Begin Selected text

For students, the iPod is about convenience. "It's pretty ubiquitous to see those little white headphones running around," says Caroline Walker, a student at the University of British Columbia. The iPod is small, it's mobile, and it stores everything from songs and podcasts to photos and games. "I use my iPod Nano every day outside of class," says Jared Westfall, a student at Bentley College in Massachusetts. "What I really like about my iPod is it is small and compact, it can be taken anywhere. I love using it as an alternative to listening to the radio while driving. Also, it is nice to have extended features such as listening to podcasts, putting photos on it, using it as a small hard drive and having a contact list."
In fact, the iPod topped the list of the most "in" things on campus in 2006, according to Student Monitor's Lifestyle & Media Study. Mentioned by 73 percent of students, the tiny technology knocked beer, which had ruled the charts since 1998, to #2 on the list (the Internet bumped beer from the top spot in 1997).2 Not surprisingly, college-age adults make up the largest proportion of iPod-owning adults, according to the 2005 survey by the Pew Internet & American Life Project. One in five of those aged eighteen to twenty-eight owned an iPod or an MP3 player.3
Yet though iPods are ubiquitous, podcasts are less so. "I'd never even heard of a podcast before I took [a course that uses podcasting]," says John Vickery, a student at Duke University. Among those who have heard of podcasts, most typically stumble into podcasting by accident or because they're seeking a very specific type of information. Michael Martinez-Mann, a student at DePaul University, stumbled onto the free podcast page on iTunes after listening to his CD collection "about five times" while doing a data-entry job in downtown Chicago. "I liked that it was free," he says.
Notes on the Go: Offering Lectures and Class Notes via Podcasting
Students in Randall Dunham's class in the Executive MBA Program at the University of Wisconsin–Madison have busy lives. Most work, many at full-time jobs. Some have children and spouses and have households to run. "The forty-hour work week is a thing of the past," says Daun Maier, a student in Dunham's course. "I'm in a position where I'm working fifty hours a week and trying to fit an education into a lifestyle."
It might not be surprising, therefore, to learn that this class of podcasting newcomers quickly adopted and embraced the use of podcasting to transfer lectures and course material. For one section, the course material was provided entirely via podcast. For other units, class lectures were recorded and offered as downloads, and some supplementary material was provided through podcasts. (For examples, see http://podcasts.bus.wisc.edu/rdunham/samples/.)
Stephanie Orzechowski had never even picked up an iPod before enrolling in Dunham's class. "It wasn't really intuitive for me. I didn't have one, so I wasn't really adept at using the little handheld video iPod at first," she says. "But it didn't take long. I know how to charge it now and how to download." She jokes about how her children and a younger classmate had to help her navigate the features. And despite a minor slipup that temporarily shared her son's playlist with the entire university, she quickly picked up the technology and even grew to love the downloads. "The graphics were big enough that I could see them, and the screen was small enough that I could use it even as a passenger in the car," she says. "I would listen to it as I was driving."

End Selected text

**The tasks**
1/ According to the passage on students and podcasting, what percentage of students mentioned the iPod in Student Monitor's 2006 Lifestyle & Media Study?
2/ Carry on the passage on students and podcasting from its final sentence.

Begin Recorded information

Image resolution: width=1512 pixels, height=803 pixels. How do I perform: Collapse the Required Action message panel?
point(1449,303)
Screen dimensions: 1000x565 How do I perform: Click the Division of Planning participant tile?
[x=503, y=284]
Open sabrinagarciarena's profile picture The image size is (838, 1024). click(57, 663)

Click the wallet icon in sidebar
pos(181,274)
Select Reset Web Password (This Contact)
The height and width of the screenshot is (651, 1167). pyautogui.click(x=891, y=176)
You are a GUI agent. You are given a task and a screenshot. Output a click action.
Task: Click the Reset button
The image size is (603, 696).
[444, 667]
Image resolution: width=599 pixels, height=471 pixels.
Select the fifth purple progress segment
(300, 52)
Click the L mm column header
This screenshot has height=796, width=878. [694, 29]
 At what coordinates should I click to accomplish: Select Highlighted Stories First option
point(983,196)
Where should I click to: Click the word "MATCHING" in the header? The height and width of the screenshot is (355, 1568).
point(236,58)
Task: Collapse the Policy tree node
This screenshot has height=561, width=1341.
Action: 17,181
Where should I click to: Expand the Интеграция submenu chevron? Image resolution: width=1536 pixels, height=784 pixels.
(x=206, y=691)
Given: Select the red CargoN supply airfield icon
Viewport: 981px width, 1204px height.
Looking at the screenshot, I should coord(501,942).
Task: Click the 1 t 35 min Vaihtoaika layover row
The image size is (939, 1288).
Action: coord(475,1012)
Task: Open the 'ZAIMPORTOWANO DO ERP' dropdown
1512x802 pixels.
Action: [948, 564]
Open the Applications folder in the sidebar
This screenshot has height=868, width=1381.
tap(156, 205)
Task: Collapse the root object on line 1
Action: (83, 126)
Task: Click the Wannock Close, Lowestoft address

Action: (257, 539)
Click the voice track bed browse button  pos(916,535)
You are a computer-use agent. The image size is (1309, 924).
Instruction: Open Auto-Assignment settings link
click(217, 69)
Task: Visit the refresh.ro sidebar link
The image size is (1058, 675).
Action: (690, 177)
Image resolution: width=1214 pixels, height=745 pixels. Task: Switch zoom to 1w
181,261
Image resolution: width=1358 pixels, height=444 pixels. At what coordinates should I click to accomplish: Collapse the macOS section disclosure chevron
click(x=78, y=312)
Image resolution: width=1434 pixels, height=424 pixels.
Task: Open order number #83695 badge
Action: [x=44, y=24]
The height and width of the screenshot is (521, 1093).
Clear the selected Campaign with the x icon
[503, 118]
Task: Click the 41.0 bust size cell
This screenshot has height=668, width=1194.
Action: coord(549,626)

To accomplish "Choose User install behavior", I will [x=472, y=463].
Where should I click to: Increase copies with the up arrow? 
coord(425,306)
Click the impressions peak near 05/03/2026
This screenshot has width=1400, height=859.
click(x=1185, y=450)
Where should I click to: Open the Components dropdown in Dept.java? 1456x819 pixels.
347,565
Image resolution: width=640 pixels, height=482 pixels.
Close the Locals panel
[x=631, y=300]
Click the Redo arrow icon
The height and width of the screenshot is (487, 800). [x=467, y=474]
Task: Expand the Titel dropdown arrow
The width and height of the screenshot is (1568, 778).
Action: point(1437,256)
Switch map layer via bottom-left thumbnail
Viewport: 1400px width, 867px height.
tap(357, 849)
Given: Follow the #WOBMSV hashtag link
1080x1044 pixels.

End Recorded information

**In response**
1/ 73 percent of students mentioned the iPod.

2/
Orzechowski, Maier, and their classmate Larry Clemen all appreciate the portability and the playback options of the iPod. Like Orzechowski, Clemen listens to his iPod in the car. "The good thing was that you could listen to a section over and over again if you wanted to review it," Clemen says. "There were a few podcasts that I had to review a couple of times. I could write out what he was saying and listen to what he was saying again." Reviewing came in handy, they all say, especially during project or exam times. "[With the podcasts], I've got more material to go back to if I wanted to review that module," Clemen says. "Whereas with the rest of the material, I just have some PowerPoint and my own notes."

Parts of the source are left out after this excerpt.